都営地下鉄と京急線「タッチ決済」実証実験 またがって利用もOK、首都圏初



東京都交通局や京急電鉄などは5月9日、都営地下鉄線と京急線でタッチ決済を活用した乗車サービスの実証実験を今年2024年内に開始すると発表した。

京急線の列車。【撮影:草町義和】

実証実験の対象駅は、都営地下鉄線が都営浅草線・都営大江戸線の一部(20駅程度)を予定。具体的な駅名は明らかにされていない。京急線は羽田空港第1・第2ターミナルと羽田空港第3ターミナル、品川、京急蒲田、糀谷、大鳥居、穴守稲荷、天空橋、横浜の合計9駅になる。

対象駅にはタッチ決済対応の自動改札機や専用端末機を設置。タッチ決済に対応したクレジットカードなどをタッチすることで、そのまま改札を通過して乗車できる。対象ブランドはVisa・JCB・American Express・Diners Club・Discover・銀聯。Mastercardも今後追加の予定だ。

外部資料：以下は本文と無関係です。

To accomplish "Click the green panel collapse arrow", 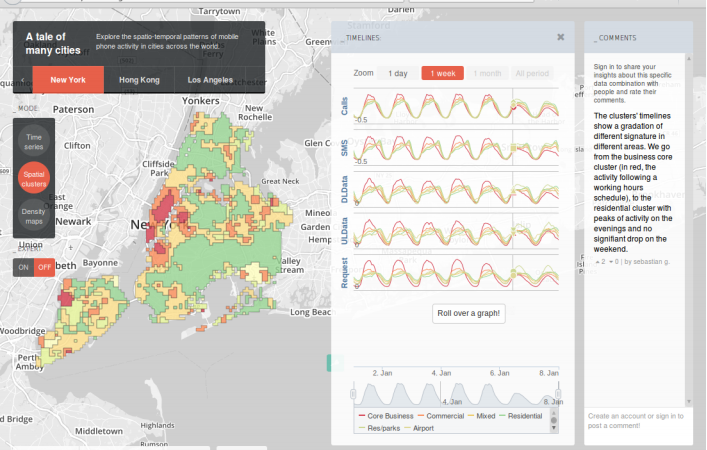I will pos(336,362).
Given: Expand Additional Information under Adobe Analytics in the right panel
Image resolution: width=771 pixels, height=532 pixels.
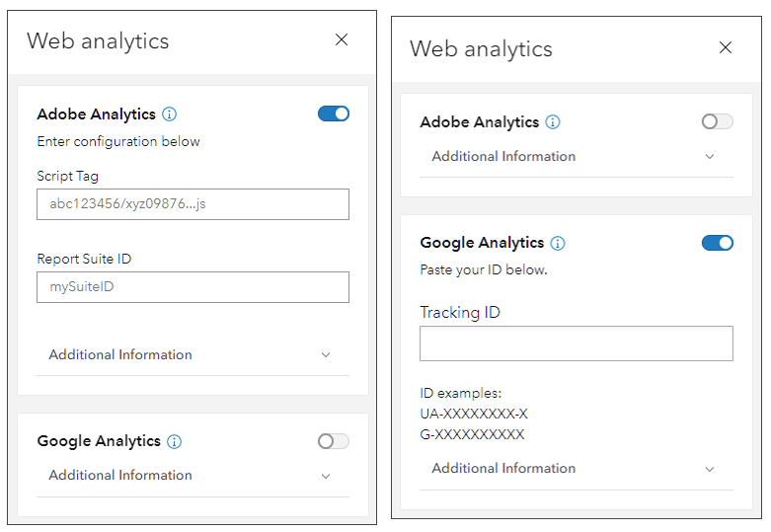Looking at the screenshot, I should point(503,156).
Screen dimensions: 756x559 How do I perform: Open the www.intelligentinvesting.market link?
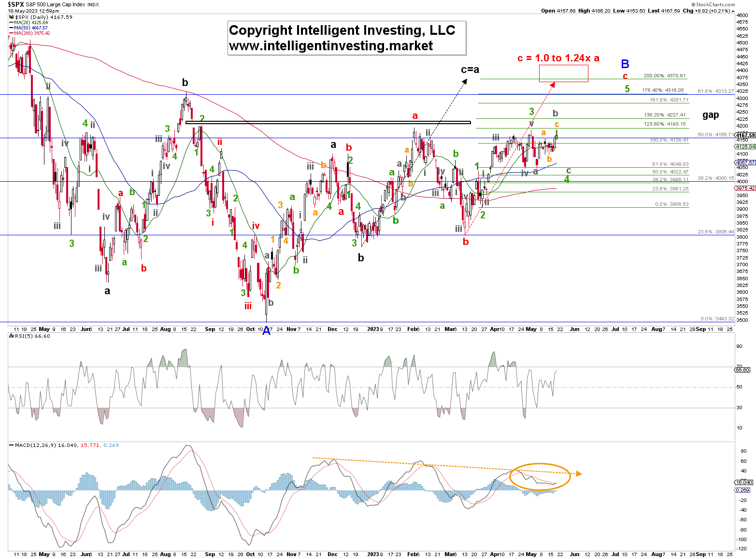(x=331, y=46)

京急線のタッチ決済実証実験の対象駅。【画像:京急電鉄、三井住友カード、ビザ・ワールドワイド・ジャパン、ジェーシービー、東芝インフラシステムズ、QUADRAC】
都営浅草線の宝町駅。都営地下鉄側の具体的な対象駅はまだ明らかにされていない。【画像:時の記録者Photo/写真AC】

都営浅草線と京急線は相互直通運転を行っているが、実証実験では都営地下鉄線と京急線をまたいでタッチ決済で乗車することも可能だ。たとえば羽田空港から入国した訪日外国人観光客が京急線に乗車して都営地下鉄線の駅で降りる場合、手持ちのクレジットカードなどを自動改札機や専用端末にタッチするだけで、そのまま乗り降りできる。

東京都交通局などによると、タッチ決済による事業者間の相互利用は首都圏では初めてという。